I might have to take this question over to the mdraid guys for help.

----------

## eccerr0r

I think the IDE commands are serialized so yes they will stop when there's an outstanding request to spin the disk...

Also it is possible for two disks to spin up but eventually all need to be spun up.

I have to say it's not "staggered" but rather "serialized" - it will fetch from the disks as needed but this has the effect of staggered startup as getting all the requests out at the same time isn't likely...

Also keep in mind "server quality" means "24/7 99.999% availability" not "spin up spin down as needed" - so you are still using it in an unintended manner :D

----------

## DingbatCA

Wow.  If it is truly "serialized" than this is going to become a big problem as I add more drives to grow the array.  Any way of caching the file system's metadata? Trying to give the drives time to spin up in the background with out completely hanging the clients request.

----------

## Cyker

The problem I found was that even if you had gigantic caches, everything would still hang as soon as you requested something outside the cache, as requests that hit the cache don't necessarily wake the disks up.

I have yet to find a nice way around what you describe.

In the end I just got some low-RPM WD Greens and just let them stay spinning! They automatically park the heads when not in use but keep the disks spinning, so you save some power while idling, albeit not as much as a fully sleeping drive, but obv the recovery is a lot faster!

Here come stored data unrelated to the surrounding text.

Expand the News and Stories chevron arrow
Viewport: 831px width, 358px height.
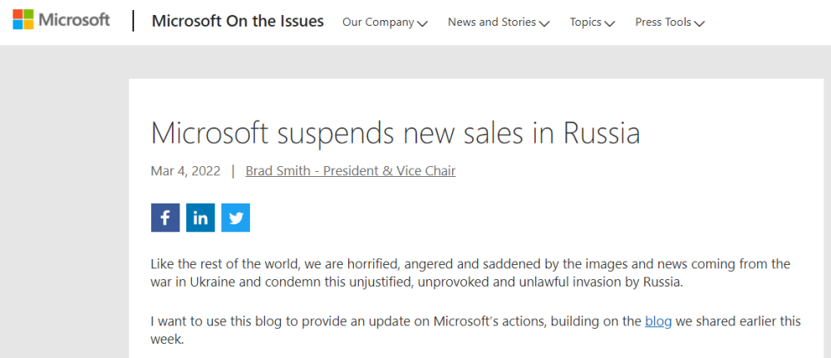544,24
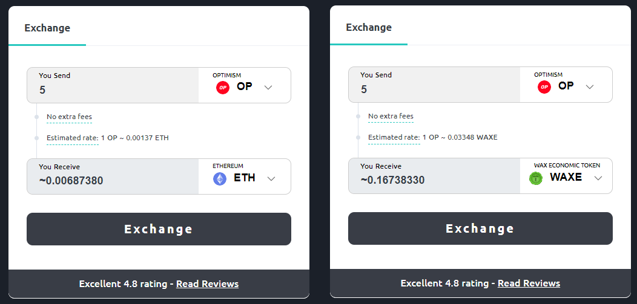
Task: Click the Exchange button for OP to WAXE
Action: pyautogui.click(x=480, y=228)
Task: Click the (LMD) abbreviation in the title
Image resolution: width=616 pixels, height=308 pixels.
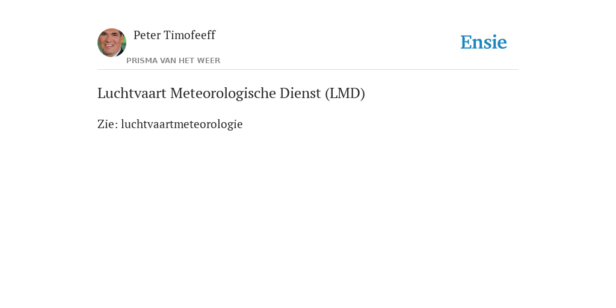Action: pyautogui.click(x=345, y=93)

(On a slight tangent, I recently switched to the newer Reds; They run 15C cooler and draw slightly less power vs the 1st gen Greens!)

----------

## DingbatCA

Time to have some fun!  This is Linux, we can solve this.

My main array with 7X 2TB Western Digital Caviar Green drives.  I have two other arrays in the same system.  The OS array is a mirror running 2X OCZ Deneva 240GB SSD's. The archive array is a mirror running 2X Hitachi Deskstar 7K500 with btrfs and compression.

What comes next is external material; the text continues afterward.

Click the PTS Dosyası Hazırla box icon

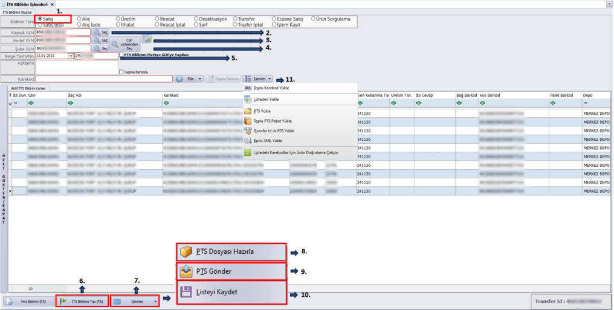tap(186, 252)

What type of gigantic caches were you able to put in place? Here is my idea.  Setup inotify to watch the cache. When it is accessed, start all disks in the array.  This falls apart if the cache cant be watched by inotify, like the generic system cache.  Or if the cache is global, and not per array.  In a worst case scenario, this trick might be employed against the array its self to start all drives up in parallel, but that would only save a few seconds.

----------

## Cyker

That's the spirit!  :Very Happy: 

Well 'gigantic' was about 2GB on my old server  :Laughing: . I haven't played with it much on my new one (Currently the cache is 12GB  :Laughing:  ) since all the disks just spin perpetually (I find running a torrent server with 400+ seeds keeps it busy and random enough that it never gets to sleep!)

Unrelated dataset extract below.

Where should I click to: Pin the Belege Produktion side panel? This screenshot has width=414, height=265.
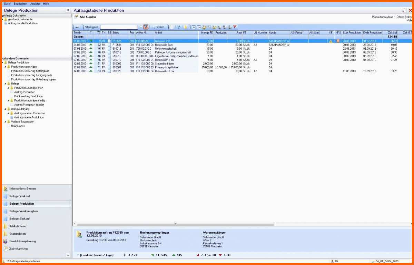[x=68, y=10]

One thing to watch out for is that the IO system tends to block while it waits for the disk to spin up. I know the Explorer threads on my Windows machines would lock up until any sleeping disks woke up and started doing Samba's bidding.

I just had a thought tho' - IIRC Linux 'recently' added the ability to use other devices as an intermediary cache; I wonder if you could set up a small fast SSD as an intermediary cache - Theoretically it would be easier to monitor that for access than the cache in RAM? - and then use that to trigger the disk wakeup?

----------

## DingbatCA

I have my OS on 2X 240GB SSD's.  There are lots of ways I can cut a chunk of SSD out for an intermediary cache. I think, in this case, you are referring to bcache (http://en.wikipedia.org/wiki/Bcache).

A RAM based cache also works, as long as it is treated as read only. Dont want a power outage causing loss of data or corruption. 

I have the RAM, or the SSD storage.  I would rather use a non-persistent RAM cache.  Something like a cache in tmpfs.

Using the SSD mirror works, but kinda defeats the point of my RAID 6. 

Ideas?

----------

## eccerr0r

I'd just say, just keep the disks spinning and at least allow the heads to unload, at least you'll get some saving there.  The I/O blocking is indeed very annoying during interactive use.

No matter how big your cache, chances are, you'll always be fetching something that's not in cache (why would you be reading the same thing over and over again?)...

(As a side issue, I hate my raid5, IOPS is awful for some reason or another... the drives I have are not blacks or reds, I have two WD "blue" and three Hitachi disks in my 4+1 hotspare system and it bogs down badly during nfs use...)

----------

## DingbatCA

Dont want to be burning 70 watts of power 24/7.  Or at least that is the power draw of my 7 disks when spinning according to my power strip.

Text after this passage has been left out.